Insurance is one of those things we all need and pay a lot for the privilege of having – but also never think about, hoping we never have to use it and knowing that if we do, it will probably be a hellish experience. Unfortunately, as premiums for everything from home insurance to car insurance soar, more and more of us are being forced to deal with the opaque and convoluted insurance industry.
In the past year, property developers have reported price rises of up to 50%, and car insurance has risen by 17%. And the home insurance crisis is so bad that more people are forgoing cover every year.
For most people, private insurance is their primary source of security against the vast array of (un)known risks that threaten to turn their lives upside down. Even if you live outside the US and don’t rely on private health insurance, you still need private insurance for your car, home, income and life. In addition, there is a vast array of commercial insurance that underwrites finance, business, logistics, infrastructure, government and everything else in society.
But the industry we rely on as a bulwark against an uncertain world is also increasingly designed to screw us over. Instead of using new technologies like artificial intelligence to accurately calculate a customer’s risk and set a fair price for them to pay, insurers are innovating all sorts of new ways to undermine our security and boost their profits – all under the guise of convenience and objective risk science.
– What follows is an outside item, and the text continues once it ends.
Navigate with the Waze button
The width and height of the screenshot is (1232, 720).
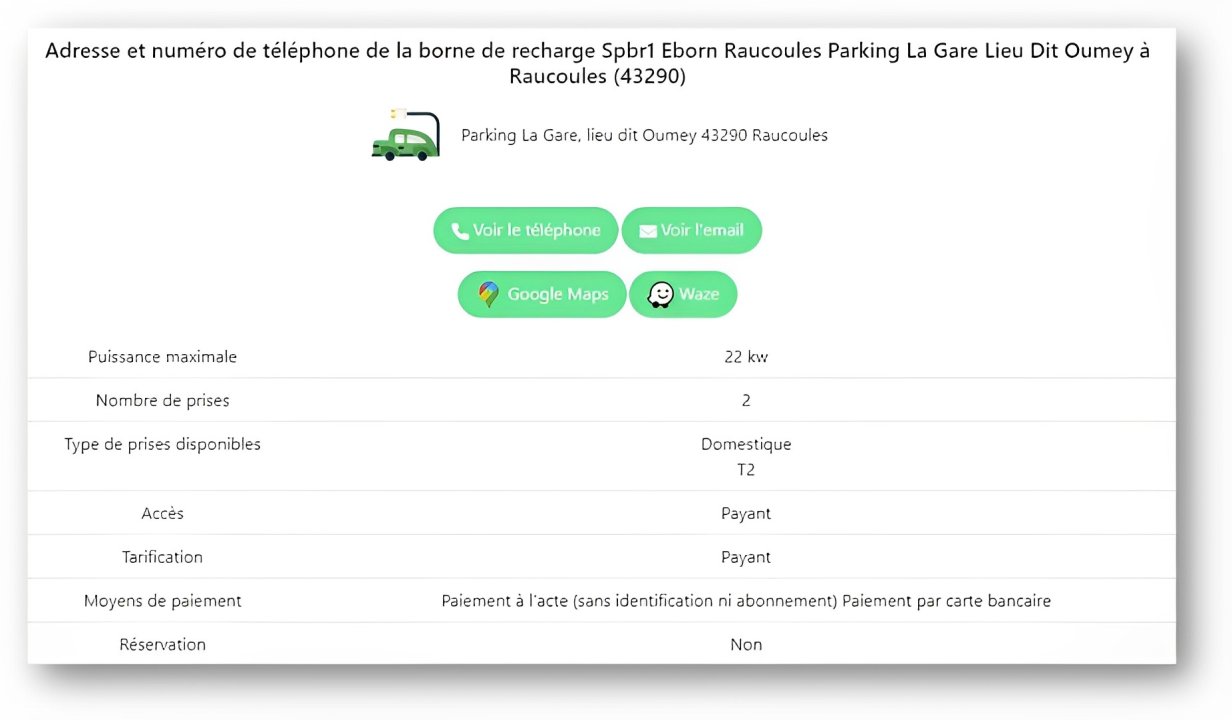tap(683, 295)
Insurance is supposed to make us feel safe
When I talk to industry insiders, they readily (too readily, in fact) admit that insurance is a grudge purchase. Consumers agree. Private insurers are among the least trusted industries by consumers, with health insurers being the most hated.
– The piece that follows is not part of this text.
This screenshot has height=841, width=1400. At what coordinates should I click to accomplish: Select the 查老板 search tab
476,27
Yet insurance is a vital tool for making the world a safer place. By pooling risks among large groups, no one has to bear the full burden of health scares or random catastrophes alone. This sense of social solidarity is why many early forms of insurance were linked to unions, guilds and community groups. And it’s why insurance is often compulsory for things like driving a car or buying a house: It works better when everyone is in it together.
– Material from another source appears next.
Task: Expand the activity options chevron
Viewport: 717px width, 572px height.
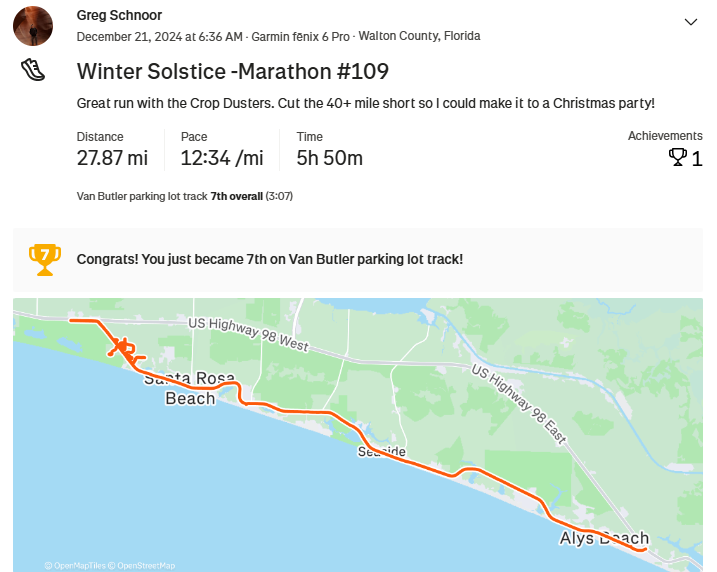Action: 690,22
Today’s insurers say they sell ‘peace of mind’ and hawk themselves as neighbours who are always there when you need them. But that sense of security does not ring true for people who feel cheated when insurers use a morass of loopholes and exclusions to deny claims while continuing to raise premiums or cancel policies altogether. For insurers, the best case scenario is that they continue to get paid by customers who never face a disaster and therefore never need their insurance. So when the bills for a disaster come due, companies are not eager to pay. Not so neighbourly.
Behind the curtain
Insurance is an esoteric, Byzantine and secretive business, so most of us only see the tip of the iceberg – the denied claims, the increased costs, the cancelled cover. What we don’t see are the complex systems insurers have created to keep us in the dark, collect as much data as possible and squeeze profits out of the customers they are supposed to serve. And the further integration of technologies like AI only increases the industry’s ability to rip us off, while allowing companies to escape public scrutiny and accountability.
In the past, insurance policies were largely based on broad demographic categories such as age and gender. Now, with the vast amount of data that insurers have access to, consumers are being charged not only based on their objective risks, but also on how much they are willing to pay – a practice called price optimisation. To make these predictions, insurers collect and analyse data about individuals to create detailed personal profiles, looking at everything from whether you smoke cigarettes to your shopping habits to which internet browser you use.
This data is fed into proprietary models for analysis to determine how much to charge a particular consumer. The personalised prices the algorithm spits out are based not only on how risky a person is compared to other similar people, but also on metrics such as customer lifetime value – or the predicted net profit a customer will generate over their lifetime.
To come up with that magic price tag, insurance companies look at the minutiae of your life. They might look at the roof of your house using drones and automated image analysis, or where you’re driving based on data from a smart device in your car, or what kind of food you’re eating based on nutrition trackers. They can also look at your credit score, postcode, social media posts and battery charging habits. This data can then be used as proxies for social categories such as class and race, or to make moral judgements about your personal responsibility that inform decisions about prices and policies.
“Thanks to technology, including AI, we can now reveal things that in the past only God knew,” the president of Sompo Holdings, one of Japan’s largest insurance companies, said last year.